_Description of the task_
Render the stretch of lines from the one containing "Switch to the Active" through the one containing "tap(19, 205)", both ends included, as a numbered list with blank lines left out.

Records
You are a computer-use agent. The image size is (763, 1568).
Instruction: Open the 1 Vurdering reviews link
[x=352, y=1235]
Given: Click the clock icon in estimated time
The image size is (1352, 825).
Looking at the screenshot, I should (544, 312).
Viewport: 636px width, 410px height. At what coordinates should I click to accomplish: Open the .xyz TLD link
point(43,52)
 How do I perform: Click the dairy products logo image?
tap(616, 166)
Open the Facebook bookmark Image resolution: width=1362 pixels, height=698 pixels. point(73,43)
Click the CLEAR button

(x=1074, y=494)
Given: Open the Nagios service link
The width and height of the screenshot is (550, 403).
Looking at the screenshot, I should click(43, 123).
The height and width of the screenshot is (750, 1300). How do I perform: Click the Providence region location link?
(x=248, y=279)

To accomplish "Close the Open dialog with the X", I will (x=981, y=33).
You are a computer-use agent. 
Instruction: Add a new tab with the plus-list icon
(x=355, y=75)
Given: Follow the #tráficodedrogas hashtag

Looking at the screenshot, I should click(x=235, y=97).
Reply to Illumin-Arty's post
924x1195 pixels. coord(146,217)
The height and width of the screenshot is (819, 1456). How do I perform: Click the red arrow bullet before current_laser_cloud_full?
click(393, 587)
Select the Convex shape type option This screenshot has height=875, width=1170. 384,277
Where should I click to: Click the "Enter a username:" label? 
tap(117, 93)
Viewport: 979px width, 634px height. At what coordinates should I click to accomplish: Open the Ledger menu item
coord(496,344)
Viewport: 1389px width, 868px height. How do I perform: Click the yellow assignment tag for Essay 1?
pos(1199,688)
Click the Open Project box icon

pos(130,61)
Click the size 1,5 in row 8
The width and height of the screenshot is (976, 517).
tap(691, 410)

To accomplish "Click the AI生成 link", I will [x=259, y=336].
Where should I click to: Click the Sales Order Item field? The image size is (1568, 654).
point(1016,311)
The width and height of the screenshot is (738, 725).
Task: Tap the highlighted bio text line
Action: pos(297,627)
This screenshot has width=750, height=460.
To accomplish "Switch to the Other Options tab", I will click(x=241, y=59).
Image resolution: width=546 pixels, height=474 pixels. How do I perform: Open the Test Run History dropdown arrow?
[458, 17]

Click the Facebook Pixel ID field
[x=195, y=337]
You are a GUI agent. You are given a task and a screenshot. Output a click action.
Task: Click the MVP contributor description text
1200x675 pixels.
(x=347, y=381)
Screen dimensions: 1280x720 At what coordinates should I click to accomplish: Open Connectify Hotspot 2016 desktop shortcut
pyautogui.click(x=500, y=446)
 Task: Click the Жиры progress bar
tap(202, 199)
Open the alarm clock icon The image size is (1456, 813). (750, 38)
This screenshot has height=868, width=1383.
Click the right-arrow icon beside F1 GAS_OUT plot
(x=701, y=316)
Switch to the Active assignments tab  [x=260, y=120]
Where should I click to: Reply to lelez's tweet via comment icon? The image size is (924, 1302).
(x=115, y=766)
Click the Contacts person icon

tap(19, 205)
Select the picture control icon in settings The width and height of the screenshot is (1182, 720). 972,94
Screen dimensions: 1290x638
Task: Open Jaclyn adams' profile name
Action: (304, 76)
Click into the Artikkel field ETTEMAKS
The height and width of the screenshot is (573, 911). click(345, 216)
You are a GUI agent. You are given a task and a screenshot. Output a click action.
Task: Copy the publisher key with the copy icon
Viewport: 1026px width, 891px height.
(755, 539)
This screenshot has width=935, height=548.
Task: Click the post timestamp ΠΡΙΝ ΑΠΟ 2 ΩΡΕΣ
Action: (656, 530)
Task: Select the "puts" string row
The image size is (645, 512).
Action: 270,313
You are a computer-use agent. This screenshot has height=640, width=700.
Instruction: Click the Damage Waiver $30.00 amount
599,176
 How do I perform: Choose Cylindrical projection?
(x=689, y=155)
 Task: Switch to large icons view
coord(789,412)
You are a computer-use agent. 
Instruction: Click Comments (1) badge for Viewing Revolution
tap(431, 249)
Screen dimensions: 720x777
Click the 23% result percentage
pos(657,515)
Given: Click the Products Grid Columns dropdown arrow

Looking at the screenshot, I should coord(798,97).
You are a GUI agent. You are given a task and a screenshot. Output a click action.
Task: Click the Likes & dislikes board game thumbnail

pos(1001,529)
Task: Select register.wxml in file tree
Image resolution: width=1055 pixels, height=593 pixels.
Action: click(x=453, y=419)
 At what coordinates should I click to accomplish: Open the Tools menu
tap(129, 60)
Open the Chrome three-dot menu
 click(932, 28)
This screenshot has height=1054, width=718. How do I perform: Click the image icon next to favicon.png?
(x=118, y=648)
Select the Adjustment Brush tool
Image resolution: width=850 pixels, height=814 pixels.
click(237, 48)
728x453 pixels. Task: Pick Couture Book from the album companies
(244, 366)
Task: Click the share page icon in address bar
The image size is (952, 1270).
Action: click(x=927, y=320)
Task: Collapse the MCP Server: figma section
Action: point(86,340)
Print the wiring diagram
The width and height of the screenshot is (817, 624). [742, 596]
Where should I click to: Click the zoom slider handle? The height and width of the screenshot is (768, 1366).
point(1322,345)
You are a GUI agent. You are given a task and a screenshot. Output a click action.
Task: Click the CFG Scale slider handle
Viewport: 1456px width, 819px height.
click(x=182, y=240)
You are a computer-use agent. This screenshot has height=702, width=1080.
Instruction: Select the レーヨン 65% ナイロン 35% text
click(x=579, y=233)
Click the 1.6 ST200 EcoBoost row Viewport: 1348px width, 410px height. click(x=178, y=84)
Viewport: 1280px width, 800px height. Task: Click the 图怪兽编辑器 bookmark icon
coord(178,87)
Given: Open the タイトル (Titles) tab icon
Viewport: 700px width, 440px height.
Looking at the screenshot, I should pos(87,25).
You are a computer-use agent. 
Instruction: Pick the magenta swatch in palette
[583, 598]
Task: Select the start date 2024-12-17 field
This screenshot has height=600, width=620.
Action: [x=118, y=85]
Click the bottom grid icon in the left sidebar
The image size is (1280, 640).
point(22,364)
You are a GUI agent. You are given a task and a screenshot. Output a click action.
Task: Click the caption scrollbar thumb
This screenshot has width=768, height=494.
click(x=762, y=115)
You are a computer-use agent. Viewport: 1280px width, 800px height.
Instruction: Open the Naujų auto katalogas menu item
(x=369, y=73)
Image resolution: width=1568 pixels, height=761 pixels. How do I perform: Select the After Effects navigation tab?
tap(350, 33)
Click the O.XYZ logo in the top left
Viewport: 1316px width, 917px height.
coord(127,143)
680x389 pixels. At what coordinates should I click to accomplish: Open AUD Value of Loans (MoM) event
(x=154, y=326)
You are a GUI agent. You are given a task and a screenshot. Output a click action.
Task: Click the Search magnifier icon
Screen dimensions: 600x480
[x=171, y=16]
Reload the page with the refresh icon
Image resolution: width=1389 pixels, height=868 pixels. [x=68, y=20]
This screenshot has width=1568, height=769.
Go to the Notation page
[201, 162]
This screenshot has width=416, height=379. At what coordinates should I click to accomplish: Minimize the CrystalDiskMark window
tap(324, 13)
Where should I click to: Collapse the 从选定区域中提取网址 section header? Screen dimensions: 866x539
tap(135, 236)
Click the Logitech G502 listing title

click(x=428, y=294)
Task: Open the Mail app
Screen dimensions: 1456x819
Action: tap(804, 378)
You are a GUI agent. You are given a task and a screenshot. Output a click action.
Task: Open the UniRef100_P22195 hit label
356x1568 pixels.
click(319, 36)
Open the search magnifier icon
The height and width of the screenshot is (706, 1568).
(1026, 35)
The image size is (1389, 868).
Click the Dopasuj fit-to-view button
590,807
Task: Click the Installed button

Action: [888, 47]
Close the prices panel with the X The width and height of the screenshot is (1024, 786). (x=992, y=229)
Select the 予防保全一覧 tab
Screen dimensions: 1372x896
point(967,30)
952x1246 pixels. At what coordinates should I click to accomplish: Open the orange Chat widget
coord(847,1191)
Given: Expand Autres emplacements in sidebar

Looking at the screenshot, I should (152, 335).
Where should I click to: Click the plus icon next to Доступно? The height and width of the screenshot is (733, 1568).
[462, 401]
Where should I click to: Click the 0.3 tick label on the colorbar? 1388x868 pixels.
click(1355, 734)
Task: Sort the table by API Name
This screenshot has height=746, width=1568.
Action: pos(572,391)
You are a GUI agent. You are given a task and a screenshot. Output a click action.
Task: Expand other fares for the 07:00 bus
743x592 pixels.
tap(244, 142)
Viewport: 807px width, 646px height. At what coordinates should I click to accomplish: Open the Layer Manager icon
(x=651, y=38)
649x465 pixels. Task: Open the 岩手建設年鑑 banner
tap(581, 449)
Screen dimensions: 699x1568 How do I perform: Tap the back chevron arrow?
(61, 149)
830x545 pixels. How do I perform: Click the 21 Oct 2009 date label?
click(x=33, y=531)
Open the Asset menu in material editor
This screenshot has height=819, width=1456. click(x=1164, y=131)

_Full answer_
1. Switch to the Active assignments tab  [x=260, y=120]
2. Where should I click to: Reply to lelez's tweet via comment icon? The image size is (924, 1302).
3. (x=115, y=766)
4. Click the Contacts person icon
5. tap(19, 205)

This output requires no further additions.